Topics of interest for the special issue thus include, but are not limited to, the design and development of technological solutions and applications aimed at:

- remote or distributed work-based learning;
- workplace and professional learning that help ensure resilience to continuity crises (e.g., pandemics, natural disasters);
- supporting and assessing transfer of learning to, and between, on-the-job situations;
- learning-as-knowledge-creation in workplace and professional settings;
- learning in complex professional domains and/or in domains with low uptake of learning technologies;
- coaching and mentoring in the workplace (both human and intelligent agent-based);
- the development of "soft" skills in the workplace and professions;
- supporting the links between individual learning, organizational learning, and capability building;
- learning through reflection on workplace and professional practice, including collaborative or shared reflection;
- assessment and credentialing of workplace and professional learning;
- the modeling, development, and management of workplace and professional competencies (i.e., competency-based learning and assessment);
- computer-supported collaborative workplace and professional learning.

Also of interest are investigations of specific technologies as applied to workplace and professional learning, such as:

- adaptive and personalized learning systems, including learner models for enabling them;
- authoring and instructional design tools/platforms;
- games and gamification;
- modeling, simulation, and digital twin technologies and applications;
- reusable learning objects and learning designs;
- semantic Web services, applications, and ontologies;
- social networking and knowledge-sharing infrastructures;
- virtual reality (VR), augmented reality (AR), mixed reality (MR), and other extended reality (XR) technologies;
- wearable devices and interfaces;
- learning analytics and data mining technologies/applications.

Note: TLT is somewhat unique among educational technology journals in that it is both a computer science journal and an education journal. In order to be considered for publication in TLT, papers must make substantive technical and/or design-knowledge contributions to the development of learning technologies as well as show how the technologies can be used to support learning. Papers that are concerned primarily with evaluation of existing learning technologies and their applications are suitable for TLT only if the technologies themselves are novel, or if significant technical and/or design insights are offered.


KEY DATES

- Abstract submission (optional): April 15, 2021
- Feedback from guest editors to authors on abstract: April 22, 2021
- Full manuscripts due: June 15, 2021
- Completion of first review round: End of September 2021
- Revised manuscripts due: End of November 2021
- Final decision notification: End of January 2022
- Publication materials due: End of March 2022
- Publication of special issue: Summer 2022


SUBMISSION AND REVIEW PROCESS

Abstracts may be submitted to the guest editors via email at mailto:tlt-workplacelearning at ieee.org ; this is not mandatory, but will enable the editors to offer early feedback on the paper's suitability with respect to the aims and scope of the special issue.

Full manuscripts should be prepared in accordance with the IEEE Transactions on Learning Technologies guidelines ( https://ieee-edusociety.org/publications/tlt-author-resources ) and submitted via the journal's ScholarOne Manuscripts portal ( https://mc.manuscriptcentral.com/tlt-cs ), being sure to select the relevant special issue name during the submission process.
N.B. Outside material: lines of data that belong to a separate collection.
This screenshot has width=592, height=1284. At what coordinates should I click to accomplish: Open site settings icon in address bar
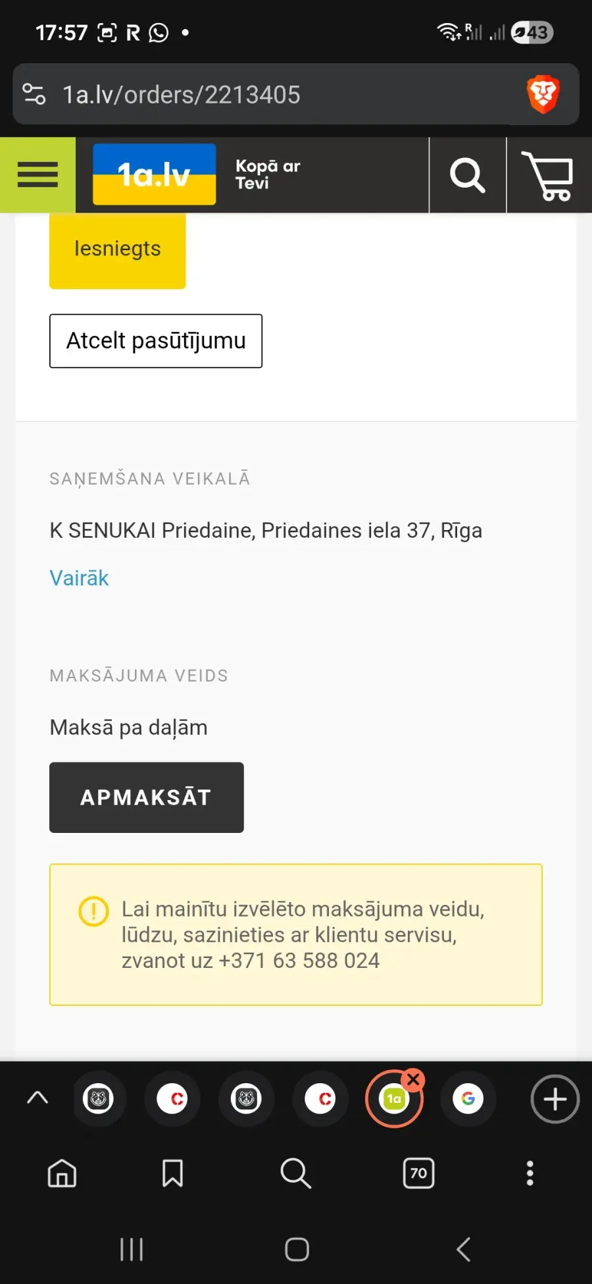(x=34, y=94)
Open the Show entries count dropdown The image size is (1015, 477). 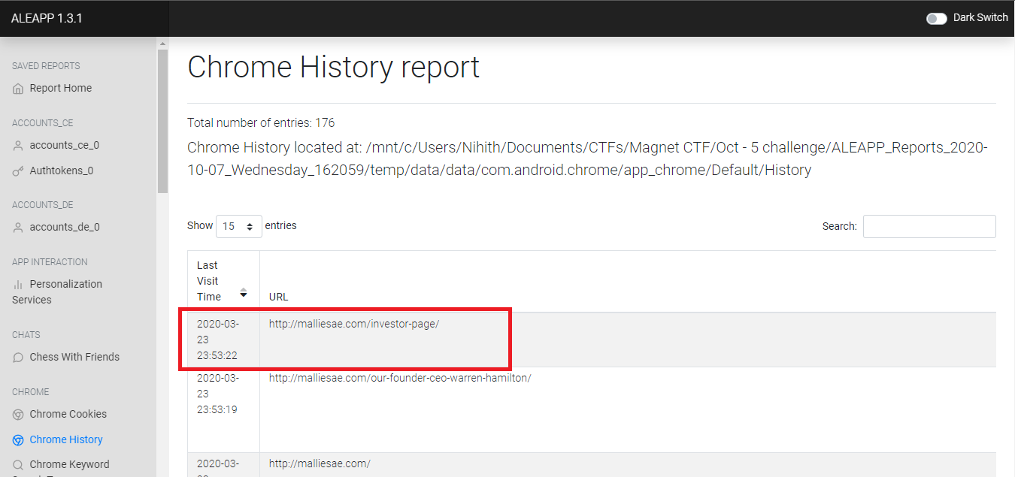238,226
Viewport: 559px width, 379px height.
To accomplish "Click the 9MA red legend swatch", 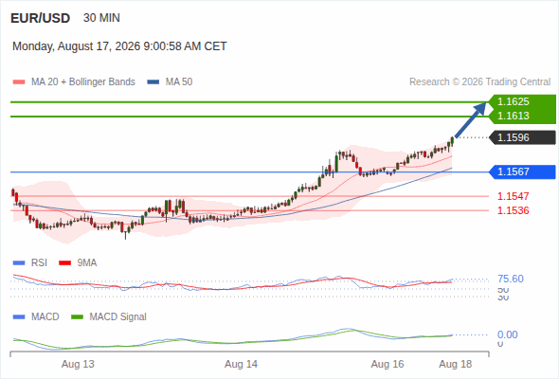I will tap(64, 263).
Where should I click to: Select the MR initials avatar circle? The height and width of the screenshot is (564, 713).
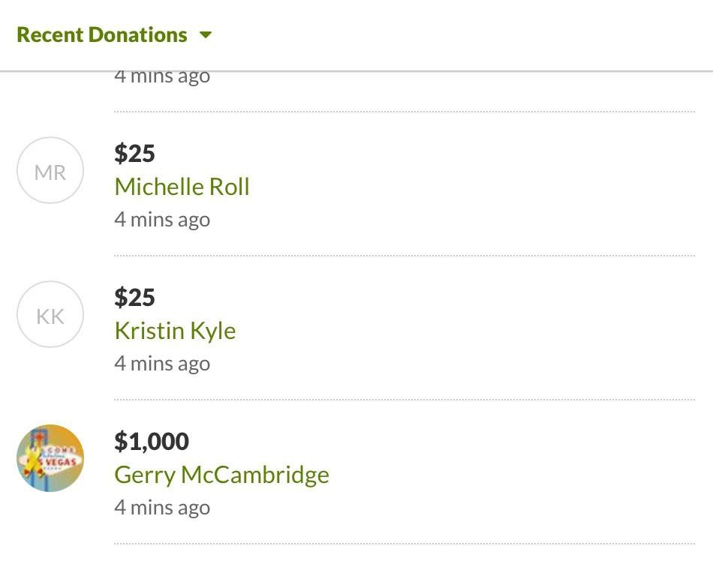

Manuscripts must not have been published or currently be under consideration for publication elsewhere. Only full manuscripts intended for review, not abstracts, should be submitted via the ScholarOne portal, and conversely, full manuscripts cannot be accepted via email.

Each full manuscript that passes an initial prescreening will be subjected to rigorous peer review in accordance with TLT's editorial policies and procedures. It is anticipated that 7 or 8 articles (plus a guest editorial) will ultimately be published in the special issue.